Work order – Using the records that follow, reproduce exactly the lines starting at the line containing "Instruction: Expand the" and ending at the line containing "Screen dimensions: 883x419". Include both end lines and no pictures.

Dataset excerpts –
□ □ □ □ □
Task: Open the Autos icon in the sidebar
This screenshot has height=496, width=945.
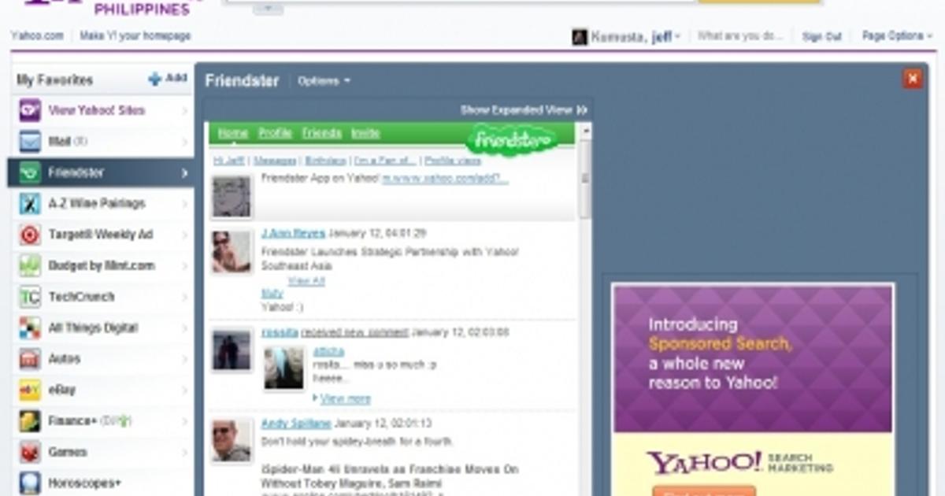Action: [30, 359]
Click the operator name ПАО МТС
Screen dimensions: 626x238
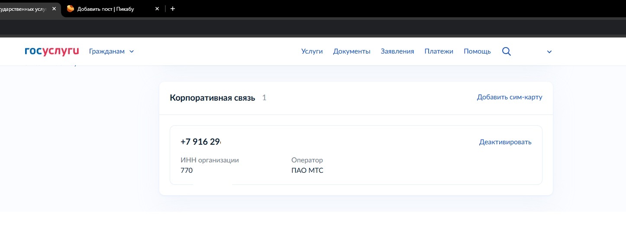(307, 171)
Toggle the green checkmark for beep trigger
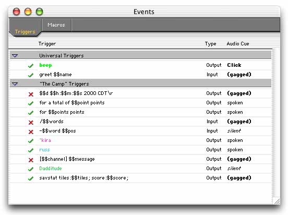The image size is (288, 215). 31,65
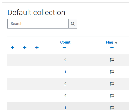129x110 pixels.
Task: Click the sort arrow beside Flag
Action: 116,43
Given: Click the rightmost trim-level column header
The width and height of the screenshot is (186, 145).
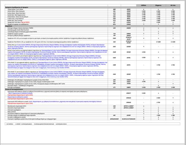Looking at the screenshot, I should click(x=173, y=5).
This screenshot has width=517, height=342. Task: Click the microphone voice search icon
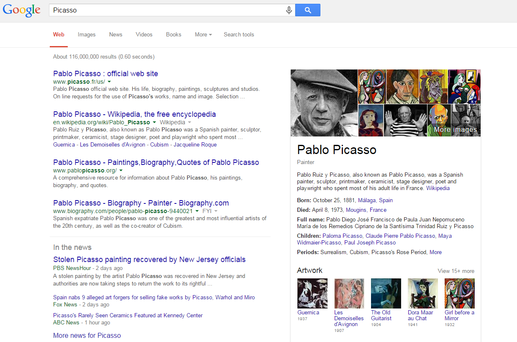tap(289, 10)
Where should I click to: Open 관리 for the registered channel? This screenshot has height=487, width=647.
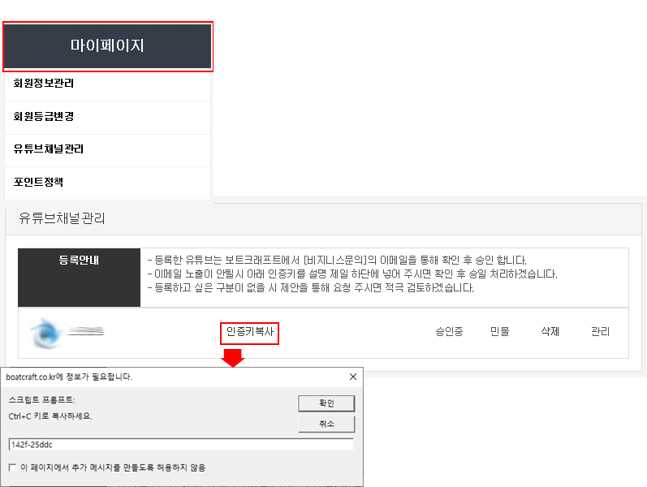click(x=600, y=332)
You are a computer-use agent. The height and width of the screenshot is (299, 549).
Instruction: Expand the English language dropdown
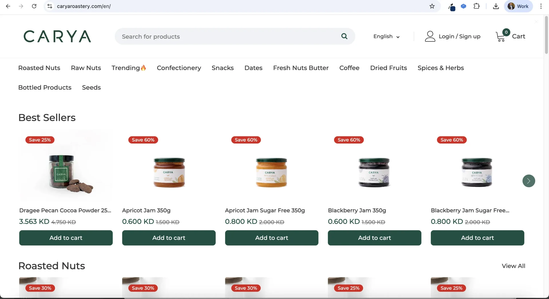386,36
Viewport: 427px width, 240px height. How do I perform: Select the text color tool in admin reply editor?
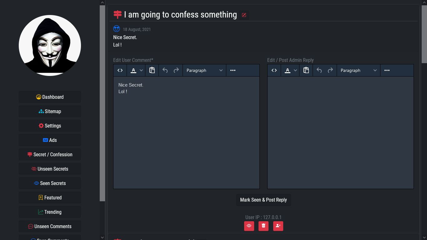(288, 70)
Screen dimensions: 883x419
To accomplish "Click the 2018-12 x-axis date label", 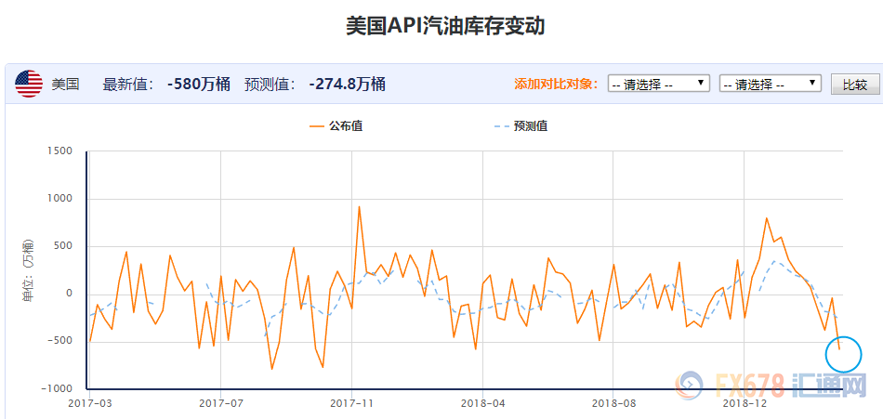I will point(745,403).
□ □ □ □ □
Output of the task –
Instruction: Expand the English language dropdown
386,36
Viewport: 427px width, 240px height. How do I perform: Select the text color tool in admin reply editor?
(288, 70)
Screen dimensions: 883x419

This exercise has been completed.